Filter operators cover equals, numeric comparisons, in / notIn, stringContains, listContains, startsWith (OpenSearch-Serverless only), andAll / orAll. Enough for group-based access; not enough for multi-hop SQL-style ACL joins.
Identity-to-groups translation happens server-side. The browser never composes filters; that’s the one non-negotiable security boundary in the design.
Citations depend on the $output_format_instructions$ placeholder. Remove it to hand-tune the prompt and citations vanish silently.
Incremental ingestion scales from weekly cron to per-object S3 event triggers without rearchitecting. “Weekly” becomes “within an hour” with a config change, not a redesign.
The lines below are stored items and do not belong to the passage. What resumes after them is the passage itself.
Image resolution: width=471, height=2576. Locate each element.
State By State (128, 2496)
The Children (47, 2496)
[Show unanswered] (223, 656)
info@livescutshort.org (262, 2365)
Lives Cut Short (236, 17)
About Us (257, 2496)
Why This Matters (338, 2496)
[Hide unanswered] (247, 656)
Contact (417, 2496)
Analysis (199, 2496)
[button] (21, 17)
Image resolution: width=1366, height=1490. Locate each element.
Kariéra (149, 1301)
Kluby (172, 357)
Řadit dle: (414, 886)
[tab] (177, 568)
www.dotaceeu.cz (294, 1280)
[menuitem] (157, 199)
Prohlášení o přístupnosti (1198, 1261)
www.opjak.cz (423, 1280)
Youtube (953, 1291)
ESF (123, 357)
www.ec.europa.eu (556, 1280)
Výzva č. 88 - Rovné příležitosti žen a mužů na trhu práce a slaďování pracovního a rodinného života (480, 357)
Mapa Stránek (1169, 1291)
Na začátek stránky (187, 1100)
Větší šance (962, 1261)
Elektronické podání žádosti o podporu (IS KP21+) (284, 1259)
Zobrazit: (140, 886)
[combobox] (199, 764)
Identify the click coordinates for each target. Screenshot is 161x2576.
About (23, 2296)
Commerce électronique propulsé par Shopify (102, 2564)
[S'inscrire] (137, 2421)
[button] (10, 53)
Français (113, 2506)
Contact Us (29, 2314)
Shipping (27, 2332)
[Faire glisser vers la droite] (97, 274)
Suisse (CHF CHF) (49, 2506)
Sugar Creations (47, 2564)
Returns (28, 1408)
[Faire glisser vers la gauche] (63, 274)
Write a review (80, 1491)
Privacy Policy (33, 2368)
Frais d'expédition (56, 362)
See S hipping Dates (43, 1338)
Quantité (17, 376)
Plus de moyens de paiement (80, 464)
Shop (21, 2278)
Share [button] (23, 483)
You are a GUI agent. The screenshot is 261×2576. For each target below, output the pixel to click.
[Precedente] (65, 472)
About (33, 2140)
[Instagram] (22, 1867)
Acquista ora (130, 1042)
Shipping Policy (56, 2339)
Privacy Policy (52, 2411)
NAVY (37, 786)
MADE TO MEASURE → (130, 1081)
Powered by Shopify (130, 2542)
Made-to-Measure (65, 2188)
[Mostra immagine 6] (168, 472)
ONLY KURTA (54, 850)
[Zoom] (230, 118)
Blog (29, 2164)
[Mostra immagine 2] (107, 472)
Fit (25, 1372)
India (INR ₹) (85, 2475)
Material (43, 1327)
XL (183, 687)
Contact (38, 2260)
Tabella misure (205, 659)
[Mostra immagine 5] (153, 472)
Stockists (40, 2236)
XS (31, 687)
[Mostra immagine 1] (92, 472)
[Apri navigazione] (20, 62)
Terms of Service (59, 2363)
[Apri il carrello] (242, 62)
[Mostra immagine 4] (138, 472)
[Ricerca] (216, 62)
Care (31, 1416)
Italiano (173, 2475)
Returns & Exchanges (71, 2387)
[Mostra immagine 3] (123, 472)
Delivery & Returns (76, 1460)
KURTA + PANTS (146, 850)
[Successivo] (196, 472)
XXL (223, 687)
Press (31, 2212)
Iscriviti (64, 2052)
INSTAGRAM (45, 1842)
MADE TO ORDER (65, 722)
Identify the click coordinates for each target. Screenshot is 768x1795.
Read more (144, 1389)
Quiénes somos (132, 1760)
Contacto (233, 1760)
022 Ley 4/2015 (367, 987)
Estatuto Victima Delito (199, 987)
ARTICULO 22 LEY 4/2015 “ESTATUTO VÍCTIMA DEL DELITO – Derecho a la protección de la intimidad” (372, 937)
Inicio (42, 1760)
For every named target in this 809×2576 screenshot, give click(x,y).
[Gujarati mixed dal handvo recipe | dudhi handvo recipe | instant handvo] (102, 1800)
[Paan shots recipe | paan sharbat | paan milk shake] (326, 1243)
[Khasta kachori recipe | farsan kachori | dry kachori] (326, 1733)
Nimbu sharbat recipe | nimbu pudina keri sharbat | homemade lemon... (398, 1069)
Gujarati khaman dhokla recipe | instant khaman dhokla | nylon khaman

Aurora pgvector is the upgrade path when access-control logic exceeds metadata-filter operators. Kendra is the upgrade when ranking quality beats embedding flexibility. Fine-tuning is the wrong path entirely for living, access-controlled corpora.

The answer: Bedrock Knowledge Bases on OpenSearch Serverless, Titan Text Embeddings V2 at 1,024 dimensions, hierarchical chunking with child 300 tokens and parent 1,500, metadata sidecars declaring allowed_groups, every RetrieveAndGenerate filtered by the caller’s group membership via orAll + listContains. Weekly EventBridge-triggered StartIngestionJob; Claude Sonnet for generation with the default prompt template preserving $output_format_instructions$ . Latency closes at ~2.1 s P95 – generation is the long pole, retrieval barely registers. A configured managed service plus a small orchestration Lambda, not a pipeline to own.